BRIEF =>
Would you copy all lines in the data that contain the word "Acme"?

DATA RECORDS =>
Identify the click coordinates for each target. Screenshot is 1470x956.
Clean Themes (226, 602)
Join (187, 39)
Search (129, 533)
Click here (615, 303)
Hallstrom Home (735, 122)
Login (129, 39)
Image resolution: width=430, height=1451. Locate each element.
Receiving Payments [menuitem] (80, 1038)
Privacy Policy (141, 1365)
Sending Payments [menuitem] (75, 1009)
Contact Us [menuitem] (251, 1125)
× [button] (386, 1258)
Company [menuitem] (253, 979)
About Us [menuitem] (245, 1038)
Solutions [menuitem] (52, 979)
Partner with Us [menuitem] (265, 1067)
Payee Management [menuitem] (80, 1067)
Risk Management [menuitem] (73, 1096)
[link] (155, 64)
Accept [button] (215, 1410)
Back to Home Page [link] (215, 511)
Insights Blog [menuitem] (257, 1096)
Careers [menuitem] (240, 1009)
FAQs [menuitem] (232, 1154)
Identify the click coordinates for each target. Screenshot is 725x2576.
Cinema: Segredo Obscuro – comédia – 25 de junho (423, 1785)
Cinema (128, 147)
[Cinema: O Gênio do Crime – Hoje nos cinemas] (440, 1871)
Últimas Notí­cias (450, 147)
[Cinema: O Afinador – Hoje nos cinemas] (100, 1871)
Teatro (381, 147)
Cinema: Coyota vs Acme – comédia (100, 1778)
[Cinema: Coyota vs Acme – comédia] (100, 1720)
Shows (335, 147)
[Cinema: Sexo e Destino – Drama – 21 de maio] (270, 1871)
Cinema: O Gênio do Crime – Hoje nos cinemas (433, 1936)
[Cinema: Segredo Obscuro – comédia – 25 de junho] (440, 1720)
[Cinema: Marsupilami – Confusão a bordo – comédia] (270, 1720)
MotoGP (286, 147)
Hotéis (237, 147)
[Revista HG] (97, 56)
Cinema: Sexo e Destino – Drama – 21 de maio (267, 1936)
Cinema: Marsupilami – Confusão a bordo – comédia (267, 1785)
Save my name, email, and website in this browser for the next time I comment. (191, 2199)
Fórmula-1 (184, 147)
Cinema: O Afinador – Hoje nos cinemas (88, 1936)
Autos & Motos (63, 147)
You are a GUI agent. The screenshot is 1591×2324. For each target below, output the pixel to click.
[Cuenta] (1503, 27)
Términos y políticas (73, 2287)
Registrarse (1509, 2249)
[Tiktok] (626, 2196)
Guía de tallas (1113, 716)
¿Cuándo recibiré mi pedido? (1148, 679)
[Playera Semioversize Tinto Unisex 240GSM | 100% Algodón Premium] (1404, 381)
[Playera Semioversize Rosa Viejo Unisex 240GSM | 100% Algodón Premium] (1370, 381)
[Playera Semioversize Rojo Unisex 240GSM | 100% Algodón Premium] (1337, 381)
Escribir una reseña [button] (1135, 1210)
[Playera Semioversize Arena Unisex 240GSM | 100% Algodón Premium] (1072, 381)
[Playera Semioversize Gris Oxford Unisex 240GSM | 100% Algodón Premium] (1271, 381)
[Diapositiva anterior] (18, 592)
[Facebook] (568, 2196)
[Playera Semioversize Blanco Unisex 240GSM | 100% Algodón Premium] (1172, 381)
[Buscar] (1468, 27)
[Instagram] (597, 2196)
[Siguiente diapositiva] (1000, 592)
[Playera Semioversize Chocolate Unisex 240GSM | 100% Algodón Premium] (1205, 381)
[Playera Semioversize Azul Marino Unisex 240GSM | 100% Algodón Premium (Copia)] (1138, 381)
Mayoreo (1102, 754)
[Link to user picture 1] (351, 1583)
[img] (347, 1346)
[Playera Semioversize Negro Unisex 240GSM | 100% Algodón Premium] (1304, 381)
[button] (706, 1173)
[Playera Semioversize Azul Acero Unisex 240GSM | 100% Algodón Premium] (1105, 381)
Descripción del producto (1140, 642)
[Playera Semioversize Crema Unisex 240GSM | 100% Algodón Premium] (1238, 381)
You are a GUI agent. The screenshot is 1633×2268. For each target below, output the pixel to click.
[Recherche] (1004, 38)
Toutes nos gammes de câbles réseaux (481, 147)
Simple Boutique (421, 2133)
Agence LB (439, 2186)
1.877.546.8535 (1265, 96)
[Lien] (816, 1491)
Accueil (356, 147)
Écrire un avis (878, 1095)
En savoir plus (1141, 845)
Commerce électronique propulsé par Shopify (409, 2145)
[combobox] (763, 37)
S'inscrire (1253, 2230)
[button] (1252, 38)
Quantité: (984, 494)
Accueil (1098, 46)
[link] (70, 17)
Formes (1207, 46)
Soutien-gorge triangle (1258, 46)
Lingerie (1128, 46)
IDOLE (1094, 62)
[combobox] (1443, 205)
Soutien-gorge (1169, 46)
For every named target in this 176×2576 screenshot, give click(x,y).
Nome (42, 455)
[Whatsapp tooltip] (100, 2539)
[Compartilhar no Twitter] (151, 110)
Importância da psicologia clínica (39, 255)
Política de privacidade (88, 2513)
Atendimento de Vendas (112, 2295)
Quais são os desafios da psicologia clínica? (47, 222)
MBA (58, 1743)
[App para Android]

ANSWER TO THIS TASK =>
Cinema: Coyota vs Acme – comédia (100, 1778)
[Cinema: Coyota vs Acme – comédia] (100, 1720)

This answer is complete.